-------- Exercise passage
Ask any journal editor to name their top three pain points and you will frequently hear "finding reviewers".
With researchers so busy and the number of journal submissions on the rise, it is a common challenge for the editor community.
Edward H Shortliffe, MD, PhD, is Professor of Biomedical Informatics at Arizona State University in Phoenix, USA. In his role as Editor-in-Chief of the Journal of Biomedical Informatics, he has come up with a simple yet novel approach to solving the problem; researchers interested in reviewing for the journal are invited to fill in this form on the journal homepage.
Here he outlines the origins of the initiative and his observations since the form’s introduction.
When I became Editor-in-Chief of Journal of Biomedical Informatics (JBI) around 14 years ago, I began receiving email messages from people interested in reviewing for the journal.
As is true for every journal, sometimes we struggle not only to source enough reviewers, but to find people with the correct areas of expertise to review the research we publish.
Some of the people who volunteered were clearly extremely knowledgeable in their field, but that field was outside the scope of our journal. In other cases I would receive emails with hardly any information – which meant I had to contact the sender to request more details – or need to deal with other emails that would be pages long.
I realized that by creating a form with a standard set of questions, we could both formalize and simplify the volunteer process.
How does it work?
People visiting the Elsevier.com homepage of Journal of Biomedical Informatics see a link inviting them to volunteer as a reviewer.
Those clicking on the link are taken through to the form below. It contains a range of questions, the answers to which help Professor Shortliffe to decide whether the researcher is a suitable reviewer candidate.
As well as the usual information – name and contact details – I ask them for a short bio and their publishing and reviewing history. The question I find especially useful is “What is your motivation to review for JBI?”. It helps me to assess whether they have a clear understanding of the journal’s aims and scope.
----------------
-------- Data extracts
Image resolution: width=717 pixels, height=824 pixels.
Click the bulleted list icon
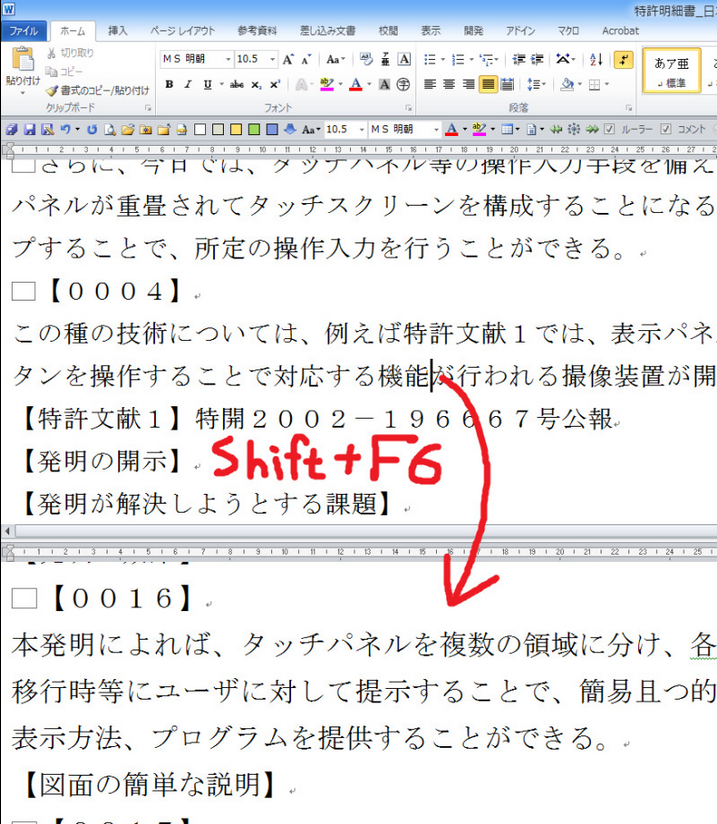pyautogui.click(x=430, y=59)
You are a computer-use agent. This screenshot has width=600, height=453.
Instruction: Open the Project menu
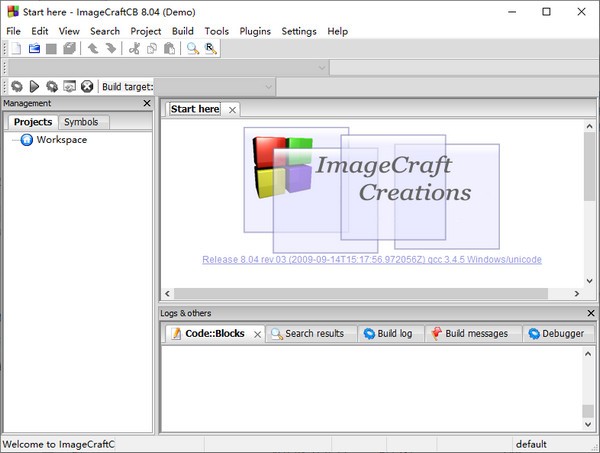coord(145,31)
----------------
-------- Data extracts
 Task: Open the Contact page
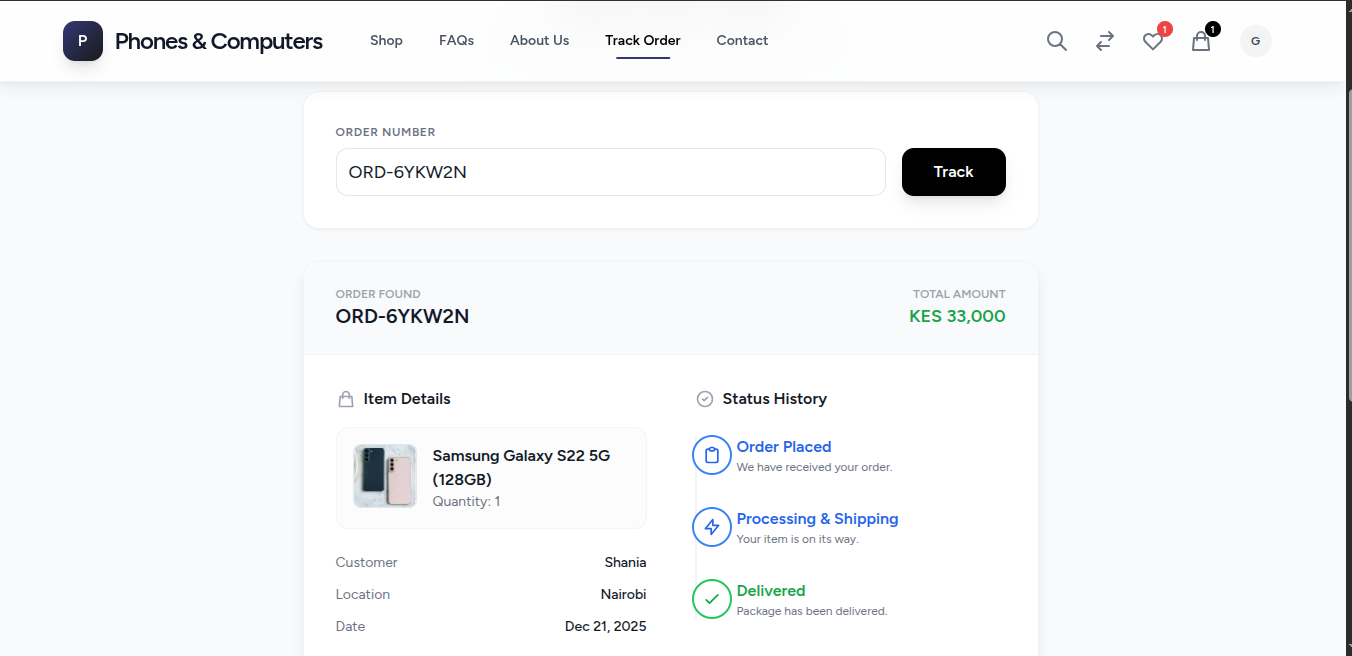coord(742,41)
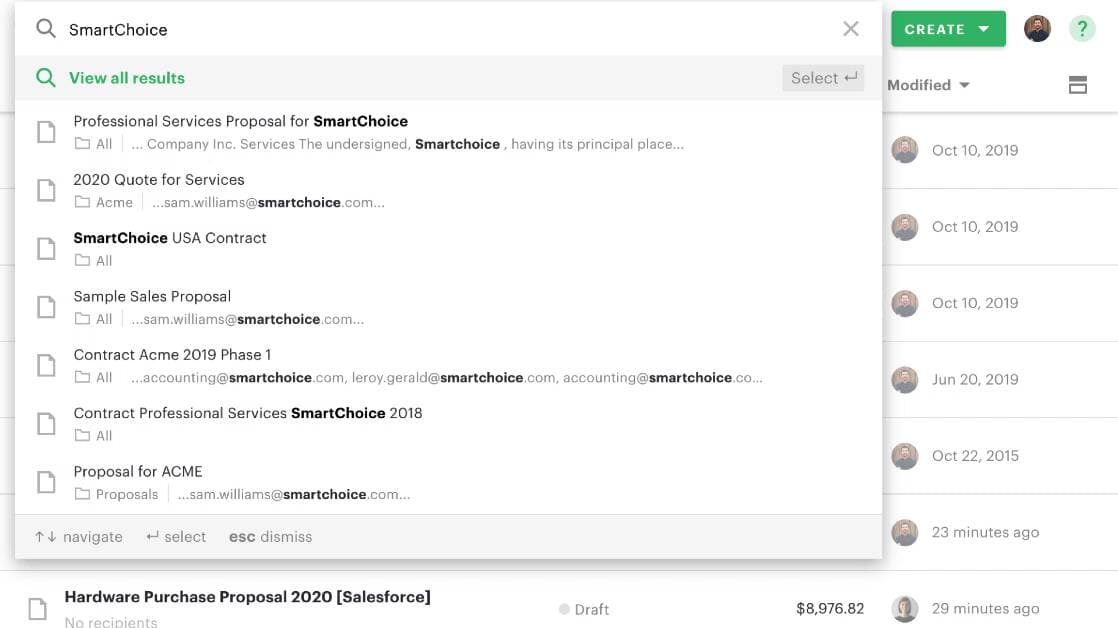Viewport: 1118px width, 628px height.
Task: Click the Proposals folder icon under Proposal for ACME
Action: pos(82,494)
----------------
-------- Data extracts
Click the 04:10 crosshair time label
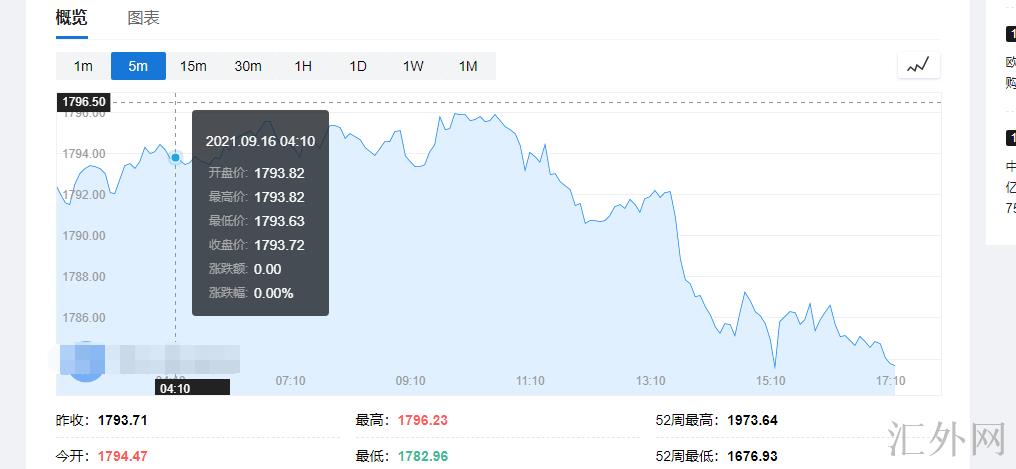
----------------
◆ Tasks and exercises ◆
1. List every piece of information that the article on the JBI reviewer form says the form asks volunteers for.
2. According to the article on the JBI reviewer form, roughly how long ago did Shortliffe become Editor-in-Chief of the journal?
3. Output the passage from the article on the JBI reviewer form starting at "I realized that" and ending at "as a reviewer.".
The items are separate material and have no connection to the article on the JBI reviewer form.

◆ Exercise results ◆
1.
- Name
- Contact details
- A short bio
- Publishing history
- Reviewing history
- Motivation to review for JBI

2. Around 14 years ago.

3.
I realized that by creating a form with a standard set of questions, we could both formalize and simplify the volunteer process.
How does it work?
People visiting the Elsevier.com homepage of Journal of Biomedical Informatics see a link inviting them to volunteer as a reviewer.